A Scalable Dependability Scheme for Routing Fabric of SRAM-Based Reconfigurable Devices

With the continual scaling of feature size, system failure due to soft errors is getting more frequent in CMOS technology. Soft errors have particularly severe effects in static random-access memory (SRAM)-based reconfigurable devices (SRDs) since an error in SRD configuration bits can permanently change the functionality of the system. Since interconnect resources are the dominant contributor to the overall configuration memory upsets in SRD-based designs, the system failure rate can be significantly reduced by mitigating soft errors in routing fabric. This paper first presents a comprehensive analysis of SRD switch box susceptibility to short and open faults. Based on this analysis, we present a dependable routing fabric by efficiently employing asymmetric SRAM cells in configuration memory of SRDs.
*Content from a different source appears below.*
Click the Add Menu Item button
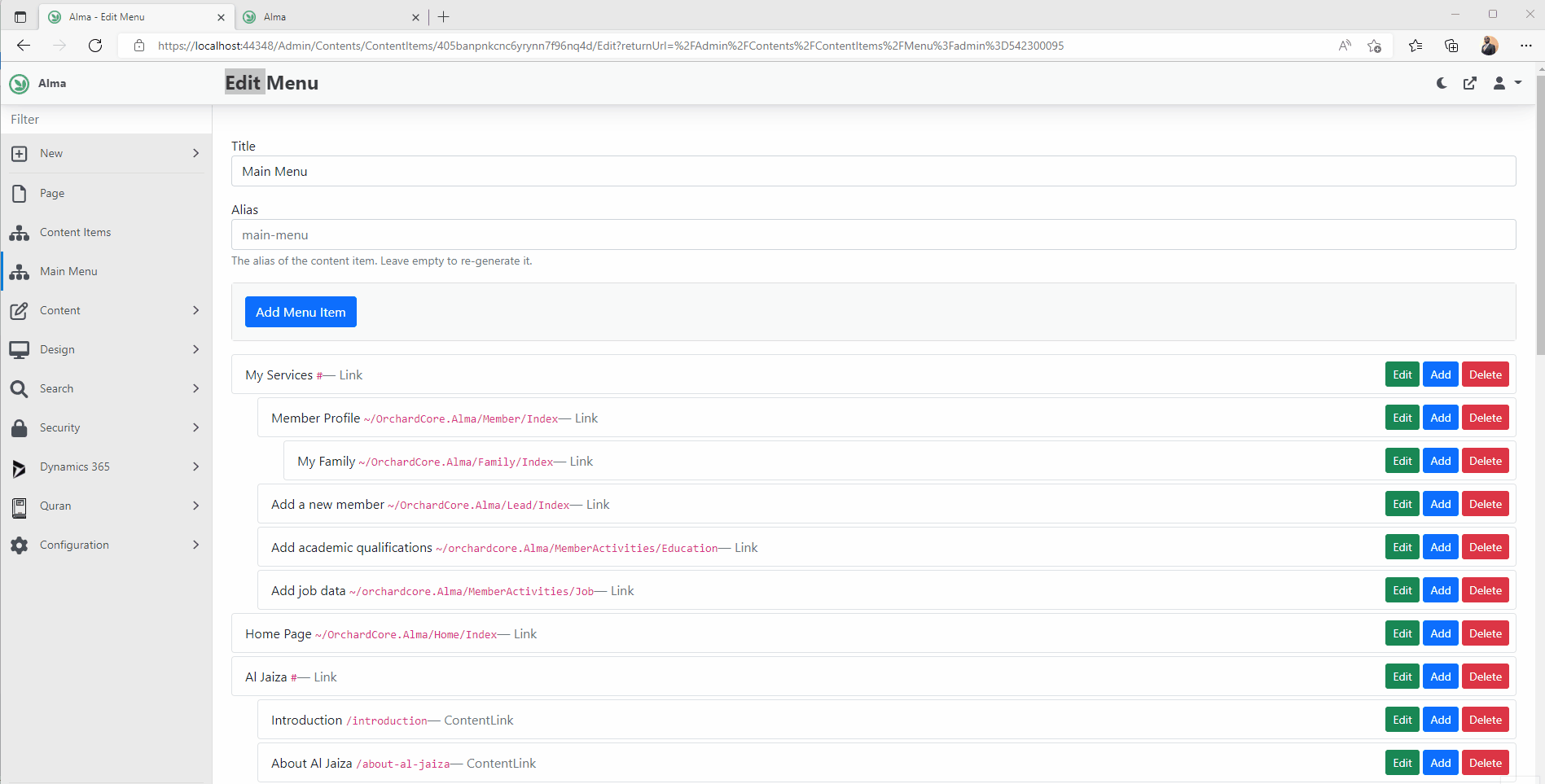click(x=300, y=312)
The proposed scheme is highly scalable and capable of achieving any desired level of dependability. In the proposed scheme, we also present a fault masking mechanism to mitigate the effect of soft errors in the routing circuitry. A routing algorithm is also proposed to take the advantage of the proposed routing fabric. Experimental results over the Microelectronics Center of North Carolina benchmarks show that the proposed scheme can mitigate both single and multiple event upsets in the routing fabric and can reduce system failure rate orders of magnitude as compared with the conventional protection techniques.